Start of Records for the exercise

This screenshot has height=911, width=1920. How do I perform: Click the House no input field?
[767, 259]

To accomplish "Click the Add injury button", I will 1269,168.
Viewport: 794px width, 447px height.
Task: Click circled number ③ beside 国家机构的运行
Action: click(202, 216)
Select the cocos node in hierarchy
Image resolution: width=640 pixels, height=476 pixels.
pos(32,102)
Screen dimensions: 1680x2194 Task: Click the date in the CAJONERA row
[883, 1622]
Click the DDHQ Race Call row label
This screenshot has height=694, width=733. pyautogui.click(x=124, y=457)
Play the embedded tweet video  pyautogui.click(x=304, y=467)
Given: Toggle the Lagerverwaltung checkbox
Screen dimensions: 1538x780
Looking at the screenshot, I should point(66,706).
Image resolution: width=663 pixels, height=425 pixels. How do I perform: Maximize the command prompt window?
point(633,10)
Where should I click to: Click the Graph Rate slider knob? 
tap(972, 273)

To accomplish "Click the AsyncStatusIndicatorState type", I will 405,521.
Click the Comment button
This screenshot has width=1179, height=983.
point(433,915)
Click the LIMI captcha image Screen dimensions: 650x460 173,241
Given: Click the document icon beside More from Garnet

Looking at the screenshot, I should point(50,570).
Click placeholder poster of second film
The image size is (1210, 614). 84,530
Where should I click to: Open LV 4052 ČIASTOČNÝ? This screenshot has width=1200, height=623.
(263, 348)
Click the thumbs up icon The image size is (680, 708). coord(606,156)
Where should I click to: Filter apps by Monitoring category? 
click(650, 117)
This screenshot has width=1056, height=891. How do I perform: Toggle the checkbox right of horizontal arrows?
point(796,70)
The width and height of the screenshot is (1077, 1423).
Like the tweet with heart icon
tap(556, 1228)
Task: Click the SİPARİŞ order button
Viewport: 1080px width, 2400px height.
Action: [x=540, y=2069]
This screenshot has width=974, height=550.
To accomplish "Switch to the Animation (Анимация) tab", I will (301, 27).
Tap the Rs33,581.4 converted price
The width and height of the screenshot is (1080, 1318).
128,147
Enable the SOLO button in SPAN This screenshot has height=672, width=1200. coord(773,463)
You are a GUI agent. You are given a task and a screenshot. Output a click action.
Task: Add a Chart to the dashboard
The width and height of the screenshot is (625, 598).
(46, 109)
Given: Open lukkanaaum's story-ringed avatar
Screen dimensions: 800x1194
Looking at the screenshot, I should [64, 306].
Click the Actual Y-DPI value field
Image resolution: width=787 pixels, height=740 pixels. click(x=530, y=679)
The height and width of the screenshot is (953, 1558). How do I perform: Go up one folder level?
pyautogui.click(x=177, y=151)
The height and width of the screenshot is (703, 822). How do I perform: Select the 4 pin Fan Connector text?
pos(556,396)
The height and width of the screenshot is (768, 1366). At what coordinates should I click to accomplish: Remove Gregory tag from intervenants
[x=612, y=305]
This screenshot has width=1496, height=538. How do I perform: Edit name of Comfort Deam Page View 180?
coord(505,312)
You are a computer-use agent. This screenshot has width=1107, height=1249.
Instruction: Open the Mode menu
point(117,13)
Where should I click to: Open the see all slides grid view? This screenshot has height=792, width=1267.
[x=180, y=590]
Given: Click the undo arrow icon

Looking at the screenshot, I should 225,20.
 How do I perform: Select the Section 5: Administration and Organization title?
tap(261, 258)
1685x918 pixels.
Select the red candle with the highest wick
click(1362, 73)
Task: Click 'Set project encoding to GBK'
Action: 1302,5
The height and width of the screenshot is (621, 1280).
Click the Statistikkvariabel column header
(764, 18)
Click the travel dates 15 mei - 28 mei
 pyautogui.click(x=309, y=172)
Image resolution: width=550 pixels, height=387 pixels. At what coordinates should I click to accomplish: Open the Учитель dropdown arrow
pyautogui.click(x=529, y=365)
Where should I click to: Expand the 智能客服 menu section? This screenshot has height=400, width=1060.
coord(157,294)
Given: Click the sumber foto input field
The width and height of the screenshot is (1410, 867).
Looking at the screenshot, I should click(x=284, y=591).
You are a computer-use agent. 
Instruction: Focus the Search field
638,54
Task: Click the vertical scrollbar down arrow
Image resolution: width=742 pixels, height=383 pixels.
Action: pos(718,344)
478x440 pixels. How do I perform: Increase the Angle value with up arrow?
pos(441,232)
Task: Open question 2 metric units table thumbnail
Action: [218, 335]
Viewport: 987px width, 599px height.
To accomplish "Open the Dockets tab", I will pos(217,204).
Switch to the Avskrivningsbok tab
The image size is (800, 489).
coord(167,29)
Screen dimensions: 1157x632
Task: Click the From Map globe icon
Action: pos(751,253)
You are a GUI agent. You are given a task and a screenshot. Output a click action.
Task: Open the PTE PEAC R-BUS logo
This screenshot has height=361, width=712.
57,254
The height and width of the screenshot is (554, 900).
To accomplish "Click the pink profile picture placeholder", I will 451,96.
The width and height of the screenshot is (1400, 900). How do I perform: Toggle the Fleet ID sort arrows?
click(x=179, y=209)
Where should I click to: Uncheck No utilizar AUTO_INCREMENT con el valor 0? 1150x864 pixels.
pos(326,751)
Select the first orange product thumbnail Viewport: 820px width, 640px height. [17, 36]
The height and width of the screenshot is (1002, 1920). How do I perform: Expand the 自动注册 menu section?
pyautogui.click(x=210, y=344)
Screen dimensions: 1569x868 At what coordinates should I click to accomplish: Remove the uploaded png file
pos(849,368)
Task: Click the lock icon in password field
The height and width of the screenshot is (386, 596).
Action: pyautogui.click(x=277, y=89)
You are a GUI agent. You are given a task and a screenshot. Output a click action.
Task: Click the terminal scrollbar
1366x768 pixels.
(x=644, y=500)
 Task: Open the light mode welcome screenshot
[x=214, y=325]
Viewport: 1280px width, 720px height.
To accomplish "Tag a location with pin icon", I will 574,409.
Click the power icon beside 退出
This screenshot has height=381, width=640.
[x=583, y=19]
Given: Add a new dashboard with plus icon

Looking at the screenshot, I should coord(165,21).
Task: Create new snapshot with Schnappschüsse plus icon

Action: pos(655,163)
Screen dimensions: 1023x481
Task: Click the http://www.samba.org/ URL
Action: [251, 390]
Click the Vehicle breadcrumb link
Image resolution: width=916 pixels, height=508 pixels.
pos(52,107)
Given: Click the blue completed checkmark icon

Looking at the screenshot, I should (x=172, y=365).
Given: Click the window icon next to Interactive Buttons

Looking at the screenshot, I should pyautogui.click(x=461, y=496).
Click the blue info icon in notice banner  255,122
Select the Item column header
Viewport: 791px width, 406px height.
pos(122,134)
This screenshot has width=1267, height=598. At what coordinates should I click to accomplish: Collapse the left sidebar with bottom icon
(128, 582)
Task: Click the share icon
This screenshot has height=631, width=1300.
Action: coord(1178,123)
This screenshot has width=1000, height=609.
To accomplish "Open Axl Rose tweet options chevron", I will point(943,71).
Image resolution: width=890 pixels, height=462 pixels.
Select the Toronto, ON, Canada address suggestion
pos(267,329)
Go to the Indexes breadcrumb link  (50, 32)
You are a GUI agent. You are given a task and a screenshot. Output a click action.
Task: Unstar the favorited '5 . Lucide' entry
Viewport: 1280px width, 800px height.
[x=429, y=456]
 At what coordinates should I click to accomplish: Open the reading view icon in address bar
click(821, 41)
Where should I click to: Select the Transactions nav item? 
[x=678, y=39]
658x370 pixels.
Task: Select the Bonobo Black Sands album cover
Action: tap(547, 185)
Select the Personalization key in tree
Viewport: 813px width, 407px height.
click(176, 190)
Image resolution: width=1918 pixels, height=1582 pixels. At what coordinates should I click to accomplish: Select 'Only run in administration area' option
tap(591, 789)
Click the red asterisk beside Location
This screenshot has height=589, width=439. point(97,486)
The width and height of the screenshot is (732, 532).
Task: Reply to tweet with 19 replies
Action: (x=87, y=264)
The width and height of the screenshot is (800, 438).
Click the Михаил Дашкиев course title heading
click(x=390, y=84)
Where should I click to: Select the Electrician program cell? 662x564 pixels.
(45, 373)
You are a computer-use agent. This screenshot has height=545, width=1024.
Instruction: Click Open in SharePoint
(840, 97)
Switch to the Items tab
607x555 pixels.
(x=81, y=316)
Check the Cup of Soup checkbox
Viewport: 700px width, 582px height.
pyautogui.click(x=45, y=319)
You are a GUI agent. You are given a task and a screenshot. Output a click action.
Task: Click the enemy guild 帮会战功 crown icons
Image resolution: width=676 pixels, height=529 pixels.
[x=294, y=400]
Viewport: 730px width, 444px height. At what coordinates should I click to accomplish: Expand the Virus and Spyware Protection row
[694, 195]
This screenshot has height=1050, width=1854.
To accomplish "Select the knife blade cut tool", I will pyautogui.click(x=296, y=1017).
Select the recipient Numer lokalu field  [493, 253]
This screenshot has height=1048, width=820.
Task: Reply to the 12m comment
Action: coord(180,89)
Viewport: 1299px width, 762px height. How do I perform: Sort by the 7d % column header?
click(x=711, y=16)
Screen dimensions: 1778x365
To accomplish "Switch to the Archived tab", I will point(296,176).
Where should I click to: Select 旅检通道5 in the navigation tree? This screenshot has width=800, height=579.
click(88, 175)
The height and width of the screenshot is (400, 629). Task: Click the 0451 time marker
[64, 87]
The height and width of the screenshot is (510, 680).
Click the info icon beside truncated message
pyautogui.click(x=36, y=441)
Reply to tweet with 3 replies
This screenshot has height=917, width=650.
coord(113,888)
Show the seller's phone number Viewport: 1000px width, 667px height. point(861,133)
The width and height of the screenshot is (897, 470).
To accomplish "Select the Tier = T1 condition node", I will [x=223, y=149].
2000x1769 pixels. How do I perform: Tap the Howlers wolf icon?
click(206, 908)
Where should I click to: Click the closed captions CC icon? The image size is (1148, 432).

End of Records for the exercise

◆ Task brief
Where does "link" appear in the records above? Copy every line that has it.

◆ Exercise output
Click the Vehicle breadcrumb link
Go to the Indexes breadcrumb link  (50, 32)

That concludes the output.